Sdiri et al. (2016) examined the loading capacity of montmorillonite clay for the elimination of various metal ions (Zn(II), Cu(II), Cd(II), and Pb(II)) in contaminated water (Sdiri et al., 2016). The montmorillonite efficiency as an adsorbent was confirmed using batch experiments. The authors found that the highest sorption capability was up to 131.58 mg/g, with an adsorption rate greater than 95%. Their results suggest that montmorillonite clay could be effectively used as an adsorbent for various heavy metals from water and aqueous medium (Elsherbiny et al., 2018). Malima et al. (2021) utilized the physically (thermal treatment at 300 ℃) activated Malangali kaolin clay (TAMK) to eliminate CO(II) and Cd(II) ions from artificially polluted water utilizing batch adsorption process. The used modification technique of the raw kaolinite effectively elevated its surface characteristics, such as surface area (from 78.69 to 83.05 m2/g) and pore volume, and amplified significantly (from 0.45 to 0.81 cc/g). The results demonstrated that the removal of CO(II) and Cd(II) is greatly affected by the variance in the experimental conditions (i.e., aging time, initial pH, adsorbent amount, and pollutant concentration in the solution). The obtained results revealed that TAMK was appropriately fitted to the Langmuir model with the highest monolayer capacity of 1.19 and 1.15 mg/L for Cd(II) and CO(II), respectively (Malima et al., 2021).
Geopolymer and geopolymer types
In the 1970s, Prof.
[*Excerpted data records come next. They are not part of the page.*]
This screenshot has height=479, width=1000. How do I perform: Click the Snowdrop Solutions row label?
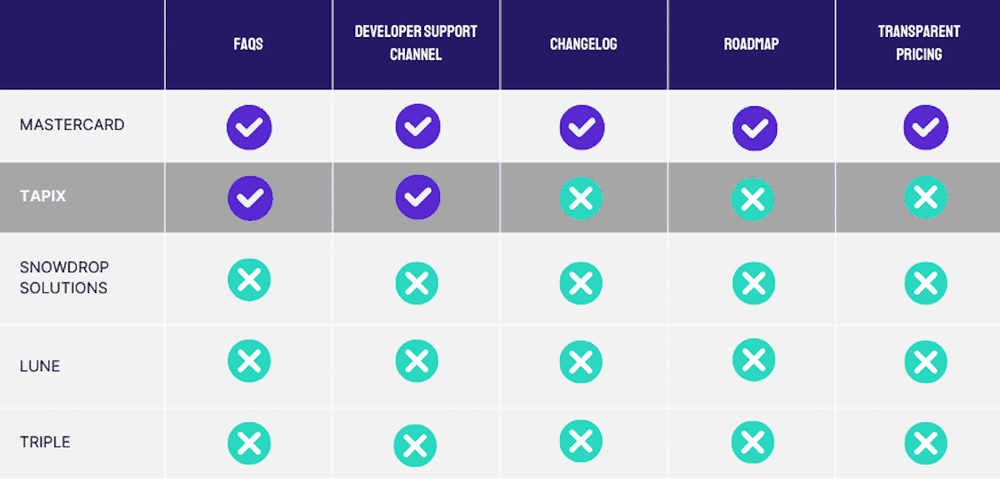click(x=63, y=278)

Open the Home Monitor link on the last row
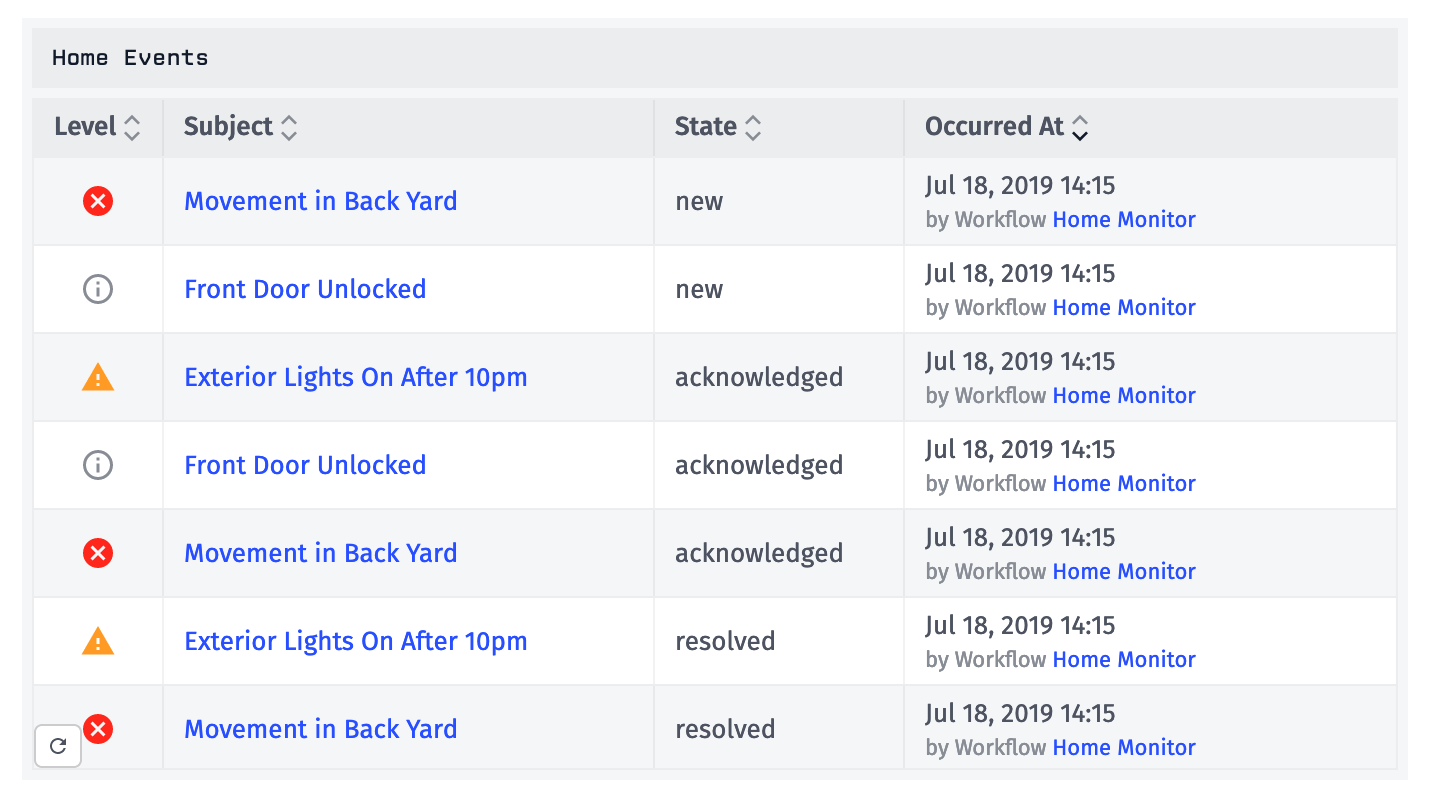point(1124,747)
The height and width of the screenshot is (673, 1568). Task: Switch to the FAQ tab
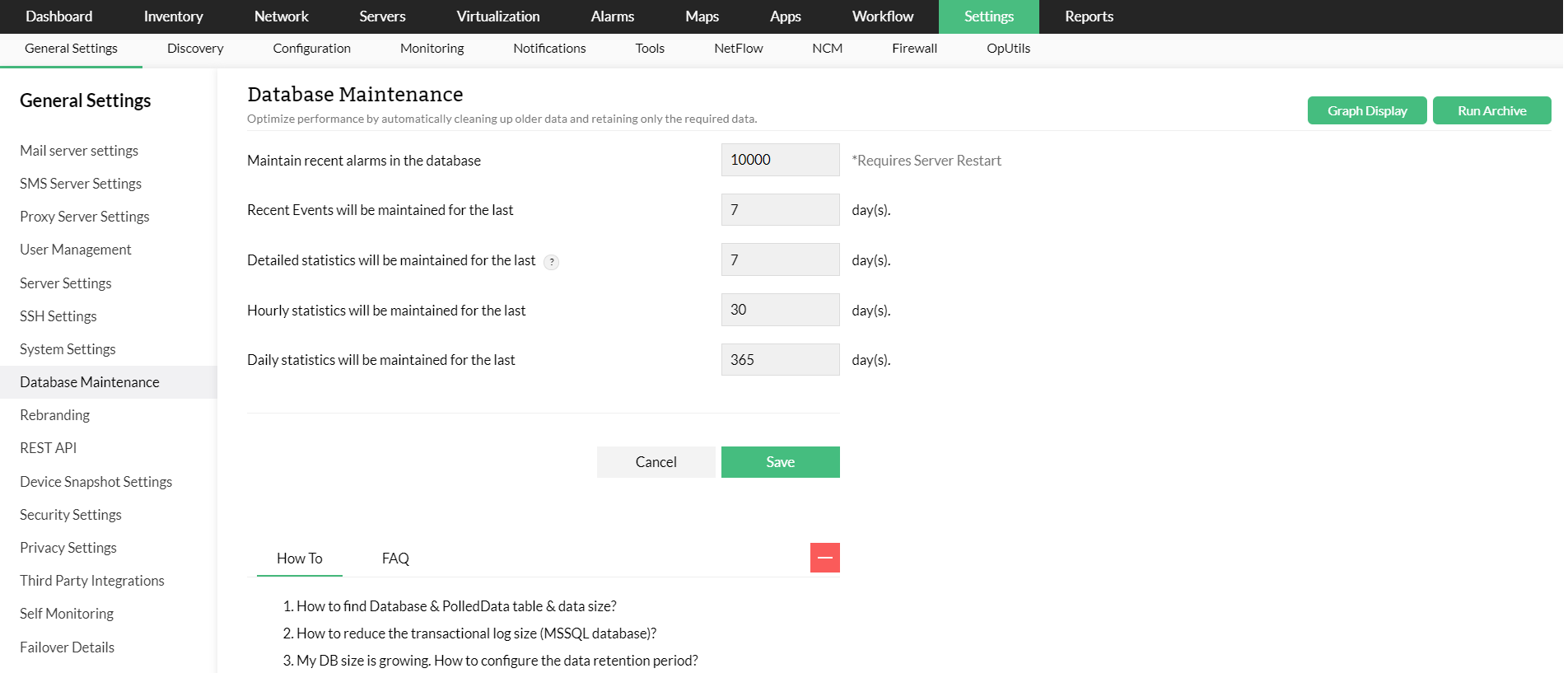(395, 558)
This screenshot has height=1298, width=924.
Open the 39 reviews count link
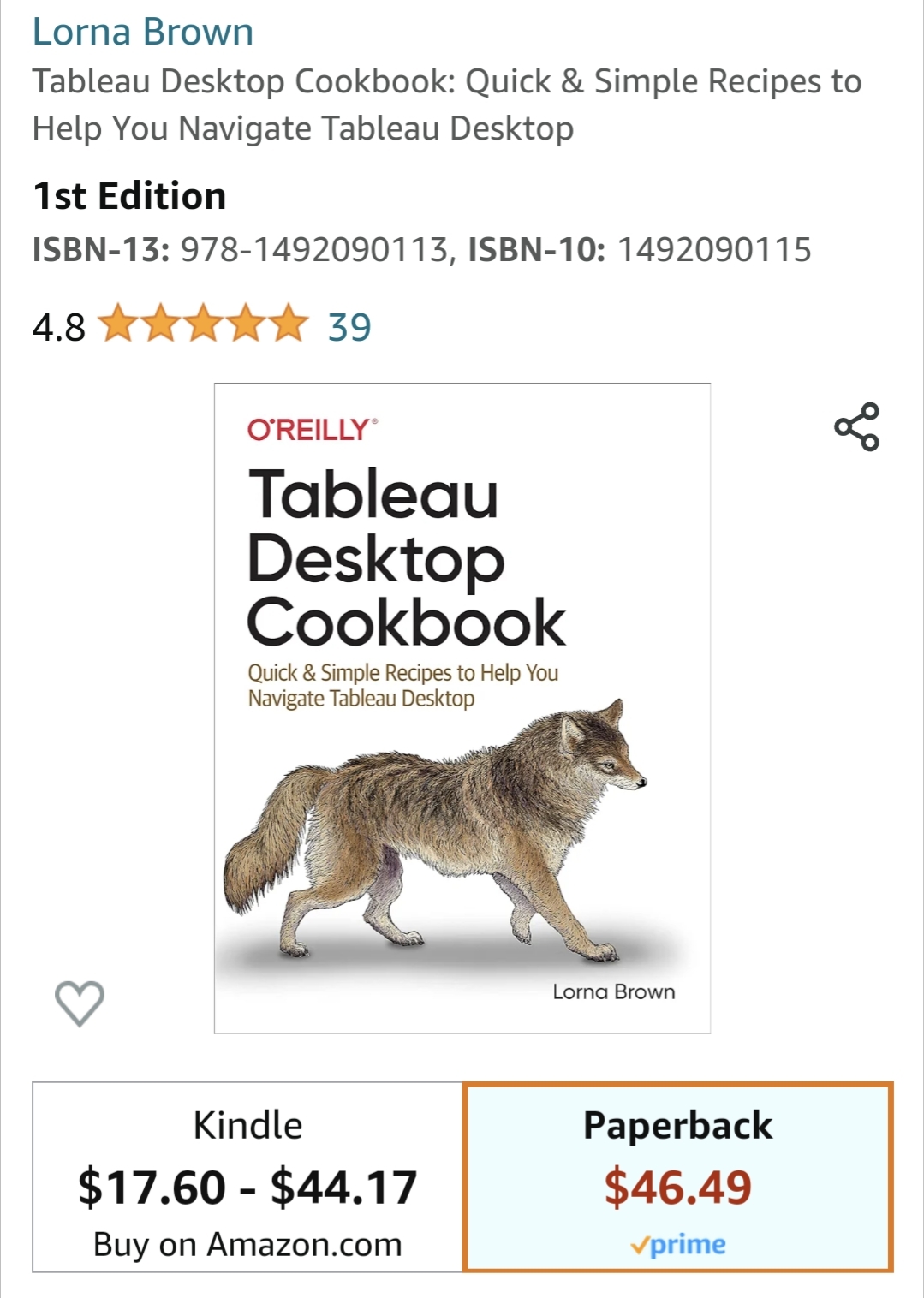tap(349, 327)
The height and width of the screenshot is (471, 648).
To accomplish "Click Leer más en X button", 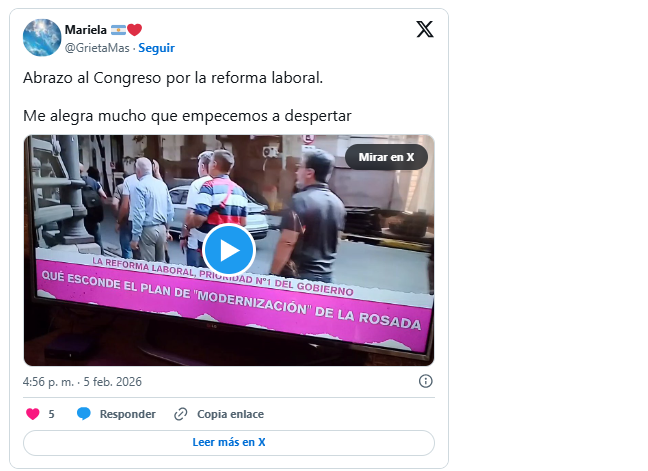I will tap(229, 442).
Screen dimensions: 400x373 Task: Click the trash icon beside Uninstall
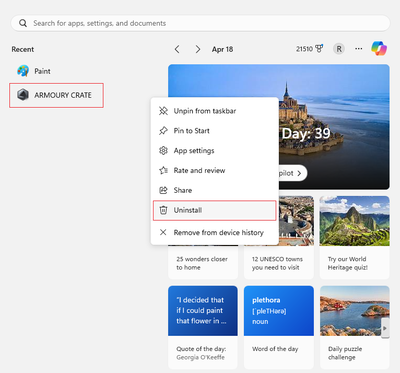pyautogui.click(x=163, y=210)
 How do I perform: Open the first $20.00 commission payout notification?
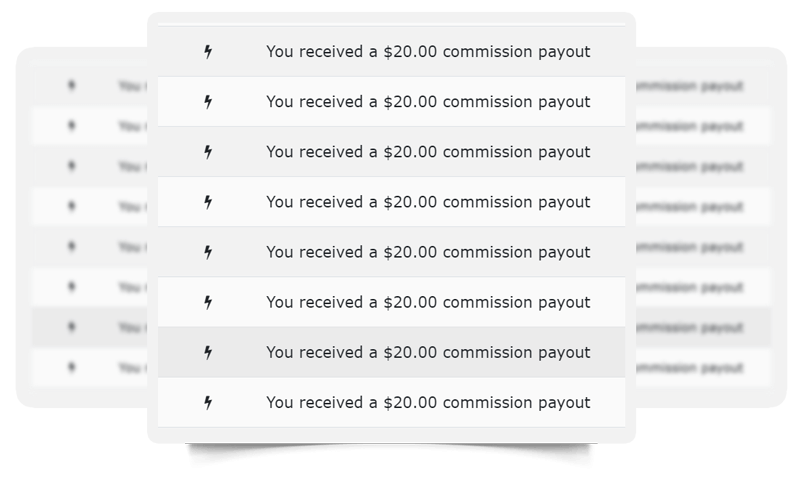428,52
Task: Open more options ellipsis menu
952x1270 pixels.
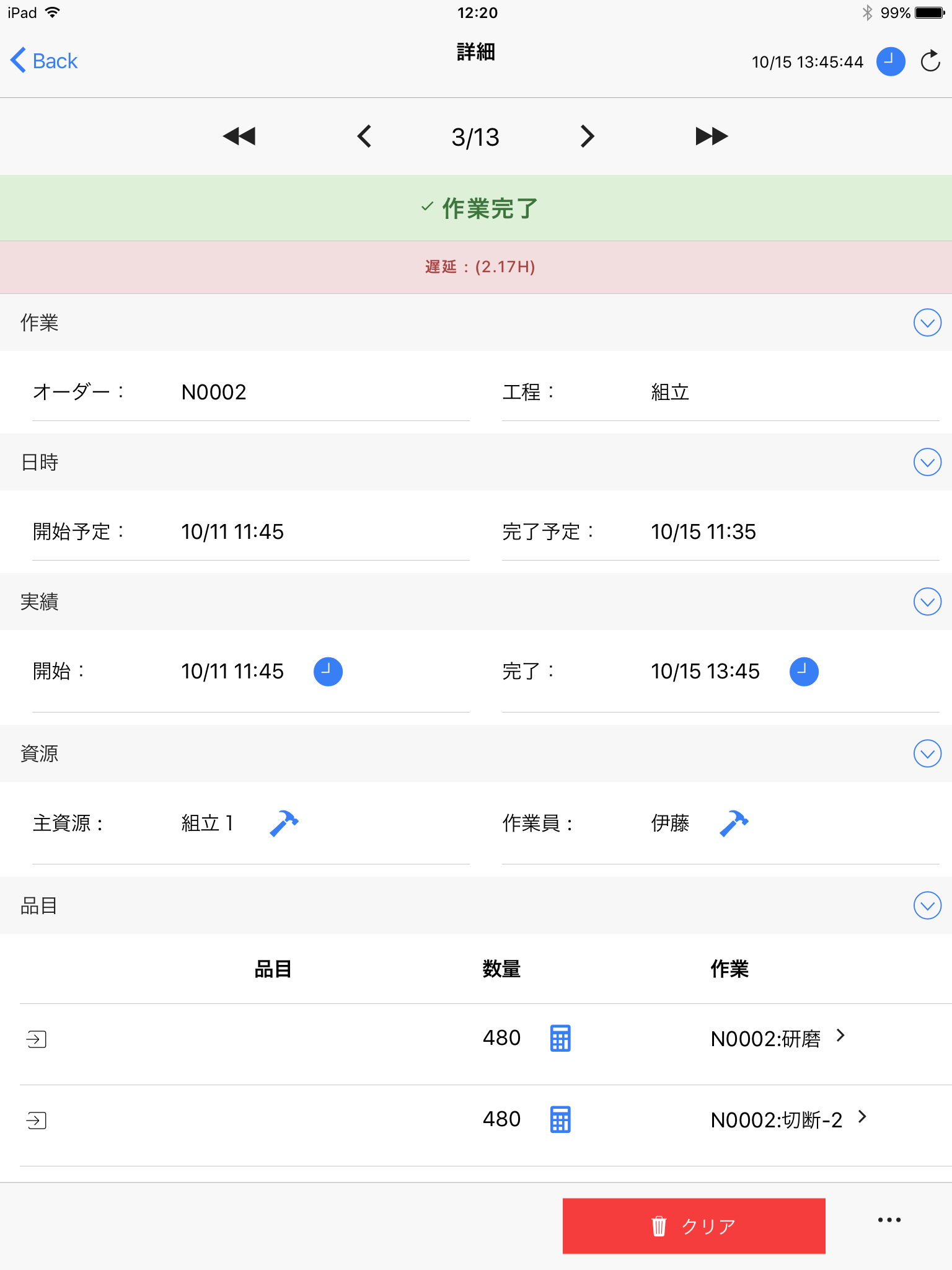Action: [889, 1220]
Joseph Davidovits launched the term “Geopolymer” to the world for the first time (Davidovits, 2020; Tan et al., 2020). The prefix ‘‘geo” represents the inorganic aluminosilicate originating from geological materials that reacted with an alkaline solution to form geopolymer from a polycondensation reaction (Liew et al., 2016). Geopolymers are mainly identified as amorphous substances with 3D alumina–silicate architecture (Açışlı et al., 2022). Geopolymers are comprised of [AlO4]5− and [SiO4]4− tetrahedral frameworks bounded together by sharing tetrahedral top oxygen atoms, further cations can be associated with the [AlO4]5− groups such as Na(I), K(I), and Ca(II) ions to balance the charge (Liu et al., 2016).
Generally, geopolymer development reaction consists of non-crystalline silica and alumina-rich solids (aluminosilicate oxides) with enhanced concentrated alkaline solution to develop non-crystalline to semi-crystalline aluminosilicate inorganic substances with the 3D polymeric structure of Si − O − Al bonds, with varying Si/Al ratios (1, 2, and 3) (Verma et al., 2017). The three common types of geopolymers depend on the Si/Al ratio in the structural chains in the polymeric building units, which significantly conclude the geopolymer materials’ final configuration. When the ratio between silica and aluminum equals 1, the obtained geopolymer is called PS (− Si − O − Al − O −), while it is called PSS (− Si − O − Al − O − Si − O −) when the ratio equals 2, and PSDS type (− Si − O − Al − O − Si − O − Si − O −) is given when the ratio equal 3 (Adewuyi, 2021; Gao et al., 2014). The main principles for forming stable geopolymers are that the raw materials should be greatly amorphous, have their own reactive glassy content sufficiently, have less water demand, and release aluminum easily (Singh et al., 2015). Natural materials (i.e., kaolin, metakaolin, and zeolites) and waste products (i.e., fly ash (Verma et al., 2017), red mud (Wang et al., 2021a), rice husk ash (Barbosa et al., 2018), and blast-furnace-slag (Luukkonen et al., 2016)) can be utilized in the geopolymer preparations as the essential initial materials, manufactured via alkali or acid initiation reaction (Cong & Cheng, 2021). Figure 3 illustrates the simple synthesize process of geopolymer and geopolymerization process.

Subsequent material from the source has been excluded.